After writing about the US economy and the oil price forecast, this is finally about the main issue: gold. The gold will be a boom in 2017, but the question is when to buy gold in 2016.
After the mortgage loan crisis in 2008, as the Fed started quantitative easing, the gold price once reached $1,900 in 2011. However, as the Fed stopped the QE in 2014 and started raising interest rates in 2015, the gold price has been radically falling.
Gold tends to be bought when the Fed eases its monetary policy, and it tends to be sold when the Fed tightens. In this sense, the following three issues are relevant as to predict the gold price in 2016:
- How quickly the Fed raises interest rates
- When the Fed admits it can no longer raise rates
- The long-term interest rates
Gold as a refuge in the currency markets
Investors buy gold when they lose trust in currencies, and they sell gold when they can expect high interest rates on currencies. As the following chart illustrates, gold went up radically after the Fed started the quantitative easing in 2008 to support the US economy hurt by the mortgage loan crisis, and the bubble burst as the Fed stopped the QE and started raising rates.
The Fed is expected to continue to raise rates in 2016, and the fact itself is negative for the gold price. However, investors must consider how much of the future rate hikes are already in the gold price and how much of that expectation will be actualized.
Rate hikes will not last for long
As we have been insisting for a long time, it will not happen that the Fed will continue to raise interest rates as much as it wants, and the financial markets will not collapse. The central banks of the major economies have printed trillions of dollars, for which investors have kept buying stocks and bonds, and without which they have no incentive to hold them.
The markets seem to have forgotten this, but they will recall it when bond yields recover to the attractive level, and investors try to sell stocks to buy bonds. The time will come for stocks and bonds to fight against each other for money, at which point the Fed will have to admit it cannot raise rates any longer and turn dovish.
In addition to the delicate state of the financial markets, the US economy is also not so strong as to survive rate hikes. We explained this in the following article:
- In 2016 US economy will slowdown: the Fed’s rate hikes, the strong dollar, energy prices and high wages
The article expects that the US economy will slow down to such a level that requires a stimulus in late 2016 or early 2017.
Therefore, considering both the markets and the economy, we expect the Fed can hardly raise rates more than 4 times and will eventually admit it can no longer raise rates, at which point gold will go up radically.
For your information, Jim Rogers, a famous investor, said rate hikes would be maximally 3 times. The exact number shall be left for the readers to decide.
What’s the markets’ expectation?
The following two figures in the markets will affect the gold price:
- The number of rate hikes expected in the federal funds futures
- The US long-term interest rates
Generally speaking, the more dovish these numbers become, the better for the gold price.
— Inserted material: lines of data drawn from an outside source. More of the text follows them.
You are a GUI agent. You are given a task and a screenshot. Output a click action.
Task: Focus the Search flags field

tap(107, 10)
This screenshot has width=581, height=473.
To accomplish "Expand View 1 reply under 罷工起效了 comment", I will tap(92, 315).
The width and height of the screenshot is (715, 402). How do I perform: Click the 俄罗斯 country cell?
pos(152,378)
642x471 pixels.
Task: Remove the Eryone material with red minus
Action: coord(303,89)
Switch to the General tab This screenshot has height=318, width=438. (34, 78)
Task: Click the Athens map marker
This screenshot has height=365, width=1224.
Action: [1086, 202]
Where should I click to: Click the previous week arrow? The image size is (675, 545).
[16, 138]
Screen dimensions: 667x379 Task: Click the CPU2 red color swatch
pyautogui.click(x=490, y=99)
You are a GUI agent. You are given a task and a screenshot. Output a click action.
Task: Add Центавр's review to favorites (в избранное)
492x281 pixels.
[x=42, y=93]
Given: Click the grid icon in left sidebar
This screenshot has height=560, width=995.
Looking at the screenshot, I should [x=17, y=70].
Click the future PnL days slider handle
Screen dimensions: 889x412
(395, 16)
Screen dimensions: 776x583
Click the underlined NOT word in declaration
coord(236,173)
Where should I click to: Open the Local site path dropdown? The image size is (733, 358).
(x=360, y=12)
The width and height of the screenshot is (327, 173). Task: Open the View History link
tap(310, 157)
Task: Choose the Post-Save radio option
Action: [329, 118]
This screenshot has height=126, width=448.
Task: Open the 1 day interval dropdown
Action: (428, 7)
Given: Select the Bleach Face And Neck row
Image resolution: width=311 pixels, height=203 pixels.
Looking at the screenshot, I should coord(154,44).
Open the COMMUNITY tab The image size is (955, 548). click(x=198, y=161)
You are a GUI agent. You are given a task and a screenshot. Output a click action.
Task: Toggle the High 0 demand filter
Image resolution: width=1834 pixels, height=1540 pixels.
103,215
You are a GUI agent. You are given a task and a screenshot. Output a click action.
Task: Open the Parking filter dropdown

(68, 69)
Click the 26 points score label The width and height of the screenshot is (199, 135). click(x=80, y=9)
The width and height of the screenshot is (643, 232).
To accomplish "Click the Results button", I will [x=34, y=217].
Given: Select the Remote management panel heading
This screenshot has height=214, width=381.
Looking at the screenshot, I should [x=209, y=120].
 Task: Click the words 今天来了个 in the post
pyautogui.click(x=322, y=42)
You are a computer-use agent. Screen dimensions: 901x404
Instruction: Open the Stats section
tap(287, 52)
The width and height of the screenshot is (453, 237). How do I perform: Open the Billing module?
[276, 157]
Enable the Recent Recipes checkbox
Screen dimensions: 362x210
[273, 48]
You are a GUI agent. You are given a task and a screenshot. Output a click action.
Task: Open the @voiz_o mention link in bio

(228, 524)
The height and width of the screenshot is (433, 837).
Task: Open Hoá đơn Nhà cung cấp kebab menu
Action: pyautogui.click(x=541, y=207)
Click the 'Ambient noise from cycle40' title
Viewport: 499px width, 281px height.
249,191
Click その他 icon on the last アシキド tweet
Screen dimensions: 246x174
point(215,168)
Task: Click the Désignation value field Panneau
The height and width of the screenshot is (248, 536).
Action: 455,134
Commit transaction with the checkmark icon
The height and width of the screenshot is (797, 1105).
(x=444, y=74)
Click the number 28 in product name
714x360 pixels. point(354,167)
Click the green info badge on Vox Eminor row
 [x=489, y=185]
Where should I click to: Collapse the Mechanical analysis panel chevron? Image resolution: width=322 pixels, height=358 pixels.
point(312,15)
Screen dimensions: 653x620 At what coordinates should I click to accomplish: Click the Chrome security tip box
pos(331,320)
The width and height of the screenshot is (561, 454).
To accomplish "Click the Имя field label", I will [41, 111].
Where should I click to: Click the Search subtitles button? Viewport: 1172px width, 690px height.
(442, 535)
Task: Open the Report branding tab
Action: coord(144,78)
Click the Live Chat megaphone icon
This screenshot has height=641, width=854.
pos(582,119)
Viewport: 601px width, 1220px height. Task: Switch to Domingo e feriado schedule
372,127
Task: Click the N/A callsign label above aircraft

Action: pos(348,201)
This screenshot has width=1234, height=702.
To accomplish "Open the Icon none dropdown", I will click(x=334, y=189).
First of all, the federal funds futures indicate the probabilities of the federal funds rates at the end of 2016 as follows:
- 0.75%: 26.9%
- 1.00%: 32.6%
- 1.25%: 21.1%
The most likely possibility is considered to be 1.00%. This means 4 rate hikes are expected in the end of 2016, and it is the same as what we consider as the maximum number. If our prediction is right, it means the federal funds futures cannot be more hawkish.
Long-term interest rates remain low
On the other hand, the US long-term interest rates still remain low, influenced by the low rates in the euro zone. The Spanish government bonds, for example, cannot be too much more trusted than the US bonds, and therefore as long as the ECB (European Central Bank) continues the QE, the US long-term interest rates could also remain low.
The yield could go up depending on the investors confidence on the bonds in the euro zone, which could be negative for the gold price as investors might like to buy the dollar for the high interest rates.
It is relatively difficult to predict the future of the long-term interest rates. The deflationary force would be likely to lower them. If the slowdown of the world economy reveals quickly, there could be no opportunity for gold to go down.
On the other hand, if the US economy is still somehow surviving in the end of 2016, the Fed might forcibly try the fifth rate hike. In this case, the gold price might fall into the range between $800 and $1,000, which, however, would be the very bottom of the gold price.
When to buy gold?
It is merely probable whether or not the fall would come. Therefore, the writer has decided to divide the purchase into three timings.
The first purchase is already done between the price of $1,050 and $1,080. Since the federal funds futures are already maximally hawkish, we would not expect further negative news for gold in a short term. This position might cause a loss in 2016, but the writer is prepared for the possibility.
The second opportunity will be when we observe the decisive clue for the slowdown of the US economy. We expect this will be in late 2016 or early 2017.
The third opportunity is optional and only happens when the Fed remains hawkish in the end of 2016, and the gold price falls into the range from $800 to $1,000.
The Fed is basically very eager for rate hikes for the reason we already explained.
So, the best buying opportunity might be likely to happen. We would look forward to it.
Regardless of the process, if the Fed admits it needs to restart easing, we expect the gold price will eventually reach its highest in 2011 and go beyond $2,000. Gold is the last hope in this unprofitable market in 2016.